Abolitionists trust in the providence of God rather than the pragmatism of man.
Some trust in chariots and some in horses, but we trust in the name of the LORD our God. They collapse and fall, but we rise and stand upright. (Psa 20:6-9)
Some of the greatest military assets in the ancient world were chariots and horses. Yet the psalmist views them as irrelevant when the true and the living God is on his side. In the same way, we choose to trust God’s word while making war with the kingdom of darkness, even when such trust appears misplaced to worldly thinkers.
Abolitionists receive a lot of criticism for standing on scripture alone in our approach to national sin. Refusing to compromise in civil legislation, insisting on the gospel as the only cure for sin, and calling the local church to repentance are all often viewed as impractical, rash, or poorly thought out decisions that need to be curbed by the greater wisdom of moderate thinkers, such as those in the pro-life movement.
Sometimes this discussion is framed as a disagreement between the philosophies of deontology and consequentialism. Deontologists believe that morality is determined by duty or laws regardless of outcome, whereas consequentialists believe morality is determined by the results of an action — the ends justify the means. Abolitionists are seen as deontologists, caring only about biblical duty without any concern for how many children are saved, and pro-lifers are viewed as consequentialists, willing to save as many children as they can by any means possible.

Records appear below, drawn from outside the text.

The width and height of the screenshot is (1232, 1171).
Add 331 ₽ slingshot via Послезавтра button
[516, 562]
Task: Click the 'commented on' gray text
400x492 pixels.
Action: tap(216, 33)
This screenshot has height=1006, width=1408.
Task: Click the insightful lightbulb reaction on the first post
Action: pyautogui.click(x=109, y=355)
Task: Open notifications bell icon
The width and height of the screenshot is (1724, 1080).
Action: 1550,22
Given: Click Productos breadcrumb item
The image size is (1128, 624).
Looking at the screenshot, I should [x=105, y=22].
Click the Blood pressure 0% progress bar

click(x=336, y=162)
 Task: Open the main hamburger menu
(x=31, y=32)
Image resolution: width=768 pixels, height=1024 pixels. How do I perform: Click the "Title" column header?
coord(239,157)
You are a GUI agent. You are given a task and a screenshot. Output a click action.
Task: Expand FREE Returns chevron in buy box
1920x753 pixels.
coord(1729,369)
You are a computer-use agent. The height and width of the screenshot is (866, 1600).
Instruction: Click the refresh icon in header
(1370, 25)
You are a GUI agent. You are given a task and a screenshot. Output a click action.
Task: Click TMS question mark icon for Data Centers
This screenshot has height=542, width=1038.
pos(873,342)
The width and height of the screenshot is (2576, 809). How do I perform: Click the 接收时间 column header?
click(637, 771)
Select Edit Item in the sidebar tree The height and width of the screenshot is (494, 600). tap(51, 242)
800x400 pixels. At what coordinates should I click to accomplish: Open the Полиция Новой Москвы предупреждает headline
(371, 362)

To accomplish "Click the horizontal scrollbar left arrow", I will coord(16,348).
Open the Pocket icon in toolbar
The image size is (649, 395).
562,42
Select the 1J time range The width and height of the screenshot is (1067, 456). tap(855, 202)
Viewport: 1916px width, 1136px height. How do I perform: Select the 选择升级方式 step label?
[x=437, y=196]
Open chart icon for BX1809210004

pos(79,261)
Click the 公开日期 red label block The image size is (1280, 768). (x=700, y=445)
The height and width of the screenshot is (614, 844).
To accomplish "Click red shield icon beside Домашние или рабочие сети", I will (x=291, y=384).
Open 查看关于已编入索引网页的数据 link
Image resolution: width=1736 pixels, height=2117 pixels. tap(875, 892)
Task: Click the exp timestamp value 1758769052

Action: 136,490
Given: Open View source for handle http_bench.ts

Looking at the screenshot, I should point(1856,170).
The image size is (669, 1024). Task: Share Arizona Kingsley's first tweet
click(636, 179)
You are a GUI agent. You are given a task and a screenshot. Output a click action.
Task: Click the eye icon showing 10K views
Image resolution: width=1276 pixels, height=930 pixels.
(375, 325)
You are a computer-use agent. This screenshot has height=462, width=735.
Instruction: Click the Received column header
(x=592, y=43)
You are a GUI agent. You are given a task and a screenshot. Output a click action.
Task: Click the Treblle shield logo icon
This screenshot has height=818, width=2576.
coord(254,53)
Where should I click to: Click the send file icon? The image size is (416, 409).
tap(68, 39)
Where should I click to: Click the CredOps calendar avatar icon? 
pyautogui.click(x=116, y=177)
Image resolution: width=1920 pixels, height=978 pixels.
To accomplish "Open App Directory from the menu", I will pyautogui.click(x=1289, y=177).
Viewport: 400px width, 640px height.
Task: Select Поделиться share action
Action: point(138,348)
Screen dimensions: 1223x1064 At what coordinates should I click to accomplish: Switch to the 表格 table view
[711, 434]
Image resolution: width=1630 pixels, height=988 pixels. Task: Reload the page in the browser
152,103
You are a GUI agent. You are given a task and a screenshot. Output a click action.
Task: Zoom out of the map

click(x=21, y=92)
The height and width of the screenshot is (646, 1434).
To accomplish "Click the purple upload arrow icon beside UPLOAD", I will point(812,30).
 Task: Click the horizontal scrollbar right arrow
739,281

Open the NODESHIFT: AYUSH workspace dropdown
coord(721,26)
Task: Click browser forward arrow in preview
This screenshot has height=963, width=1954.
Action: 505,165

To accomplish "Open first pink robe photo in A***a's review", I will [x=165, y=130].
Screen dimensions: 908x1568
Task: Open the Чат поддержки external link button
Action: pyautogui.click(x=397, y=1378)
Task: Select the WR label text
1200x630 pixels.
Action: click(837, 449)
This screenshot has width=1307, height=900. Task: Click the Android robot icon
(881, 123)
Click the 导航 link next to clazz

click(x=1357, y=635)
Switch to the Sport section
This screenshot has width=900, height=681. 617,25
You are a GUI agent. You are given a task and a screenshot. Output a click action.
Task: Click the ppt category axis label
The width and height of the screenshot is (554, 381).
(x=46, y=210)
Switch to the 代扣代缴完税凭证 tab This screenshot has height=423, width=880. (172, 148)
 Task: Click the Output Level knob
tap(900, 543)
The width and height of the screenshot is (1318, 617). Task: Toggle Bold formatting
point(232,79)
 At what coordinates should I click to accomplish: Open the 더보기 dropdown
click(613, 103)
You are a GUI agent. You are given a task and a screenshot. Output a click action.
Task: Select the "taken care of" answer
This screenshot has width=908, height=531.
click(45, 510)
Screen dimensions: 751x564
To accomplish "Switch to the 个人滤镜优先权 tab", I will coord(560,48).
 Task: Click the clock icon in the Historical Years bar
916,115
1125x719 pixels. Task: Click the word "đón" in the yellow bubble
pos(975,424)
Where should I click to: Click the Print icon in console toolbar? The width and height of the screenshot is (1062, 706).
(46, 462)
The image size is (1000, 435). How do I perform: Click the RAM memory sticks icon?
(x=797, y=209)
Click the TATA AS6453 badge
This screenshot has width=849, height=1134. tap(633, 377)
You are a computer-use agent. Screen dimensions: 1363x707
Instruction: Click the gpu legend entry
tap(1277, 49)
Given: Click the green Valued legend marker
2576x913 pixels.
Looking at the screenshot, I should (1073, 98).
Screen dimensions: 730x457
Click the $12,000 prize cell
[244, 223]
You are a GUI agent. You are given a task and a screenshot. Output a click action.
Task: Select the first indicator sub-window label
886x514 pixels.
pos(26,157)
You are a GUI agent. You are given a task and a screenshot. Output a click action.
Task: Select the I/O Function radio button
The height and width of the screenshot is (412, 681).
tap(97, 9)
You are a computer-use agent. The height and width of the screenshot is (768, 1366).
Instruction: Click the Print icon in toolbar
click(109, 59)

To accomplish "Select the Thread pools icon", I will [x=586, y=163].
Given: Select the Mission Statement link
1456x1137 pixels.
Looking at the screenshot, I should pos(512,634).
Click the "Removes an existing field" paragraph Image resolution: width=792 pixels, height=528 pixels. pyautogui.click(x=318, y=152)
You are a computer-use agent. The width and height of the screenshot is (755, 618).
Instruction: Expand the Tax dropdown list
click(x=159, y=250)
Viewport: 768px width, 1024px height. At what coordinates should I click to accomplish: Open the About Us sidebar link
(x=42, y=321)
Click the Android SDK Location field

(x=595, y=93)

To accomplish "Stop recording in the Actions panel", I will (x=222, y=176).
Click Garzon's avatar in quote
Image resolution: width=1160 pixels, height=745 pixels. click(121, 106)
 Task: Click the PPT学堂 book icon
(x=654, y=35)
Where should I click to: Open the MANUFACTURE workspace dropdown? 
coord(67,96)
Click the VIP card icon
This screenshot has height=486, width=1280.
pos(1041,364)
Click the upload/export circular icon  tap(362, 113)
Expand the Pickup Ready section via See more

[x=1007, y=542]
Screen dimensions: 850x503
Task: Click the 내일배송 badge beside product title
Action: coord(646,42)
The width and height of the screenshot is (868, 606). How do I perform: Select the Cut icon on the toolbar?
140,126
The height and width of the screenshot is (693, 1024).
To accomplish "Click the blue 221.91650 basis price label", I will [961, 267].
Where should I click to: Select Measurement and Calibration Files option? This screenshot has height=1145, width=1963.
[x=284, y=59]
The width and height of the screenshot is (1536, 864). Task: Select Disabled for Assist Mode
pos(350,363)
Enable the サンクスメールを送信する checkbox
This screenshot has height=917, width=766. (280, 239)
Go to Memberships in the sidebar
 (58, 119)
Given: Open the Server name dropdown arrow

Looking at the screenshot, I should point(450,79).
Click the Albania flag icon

This however is not an accurate framing of the issue, because we know that God created the universe (Heb 11:3). God is the person who gives us our duty, and is also the one who truly knows how the world works. So it is ultimately more practical, pragmatic, and wise to obey His word, no matter how impractical it may seem, because one man with God on his side is greater than a thousand men without Him.
One man of you puts to flight a thousand, since it is the LORD your God who fights for you, just as he promised you. Be very careful, therefore, to love the LORD your God. (Jos 23:10-11)
For the foolishness of God is wiser than men, and the weakness of God is stronger than men. For consider your calling, brothers: not many of you were wise according to worldly standards, not many were powerful, not many were of noble birth. But God chose what is foolish in the world to shame the wise; God chose what is weak in the world to shame the strong. (1Co 1:25-27)
Abolitionists believe that only a wholehearted, unswerving reliance on God is truly practical; therefore we rely on the providence of God rather than the pragmatism of man. As the abolitionist William Lloyd Garrison once said,
What then is to be done? Friends of the slave, the question is not whether by our efforts we can abolish slavery, speedily or remotely — for duty is ours, the result is with God — but whether we will go with the multitude to do evil, sell our birthright for a mess of pottage, cease to cry aloud and spare not, and remain in Babylon when the command of God is “Come out of her, my people, that ye be not partakers of her sins, and that ye receive not of her plagues.”
Let us stand in our lot, “and having done all, to stand.” At least, a remnant shall be saved. Living or dying, defeated or victorious, be it ours to exclaim, “No compromise with slavery! Liberty for each, for all, forever! Man above all institutions! The supremacy of God over the whole earth!”